═══ 出典 ═══

クニの部屋 -北武蔵の風土記-

郷土作家の歴史ハックツ部屋。

「超歴史ミステリー」。江戸時代の武士は“斬り捨て御免”できたか?

2007年12月20日 | レビュー部屋
――大奥
2007年12月19日に放送された「超歴史ミステリー」(テレビ東京)。
大奥の舞台裏を取り上げていました。
すなわち、徳川家光は春日局と家康の子であったとか、
家康は銃で撃たれ、その傷がもとで没したとか、
いずれも通説とは離れた仮説を打ち立てます。

「~かもしれない」
「~とも考えられる」
歴史の謎はなかなか解けないところに面白さがあるのかもしれません。
人の空想力をかき立てるのでしょう。
奇術のトリックのごとく、
真実がわかってしまうと逆に面白さが失われる要素は否めないと思います。
歴史は正しく伝えられなければなりませんが、
謎が吸引力を持っているのは確かです。

ところで、番組の中で江戸時代の日常を簡単に紹介したコーナーがありました。
その中に取り上げられていたのが「斬り捨て御免」。
武士は正当な理由があれば、
人を斬っても罪に問われないという法です。

═══ 与えられた情報 ═══

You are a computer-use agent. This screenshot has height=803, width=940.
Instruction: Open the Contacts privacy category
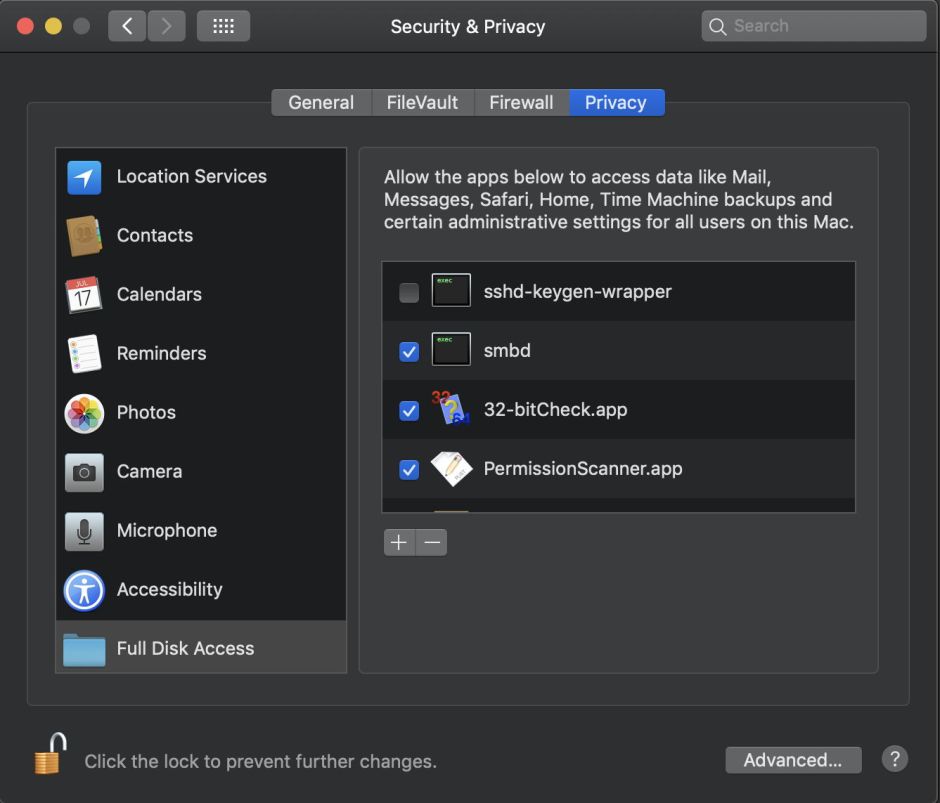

═══

__課題一覧__
1: 出典のうち、「2007年12月20日 | レビュー部屋」で始まり「歴史の謎はなかなか解けないところに面白さがあるのかもしれません。」まで続く部分を、一字一句変えずに書き写してください。
2: 出典によると、「超歴史ミステリー」はどのテレビ局で放送されましたか。

__解答__
1:
2007年12月20日 | レビュー部屋
――大奥
2007年12月19日に放送された「超歴史ミステリー」(テレビ東京)。
大奥の舞台裏を取り上げていました。
すなわち、徳川家光は春日局と家康の子であったとか、
家康は銃で撃たれ、その傷がもとで没したとか、
いずれも通説とは離れた仮説を打ち立てます。

「~かもしれない」
「~とも考えられる」
歴史の謎はなかなか解けないところに面白さがあるのかもしれません。

2: テレビ東京です。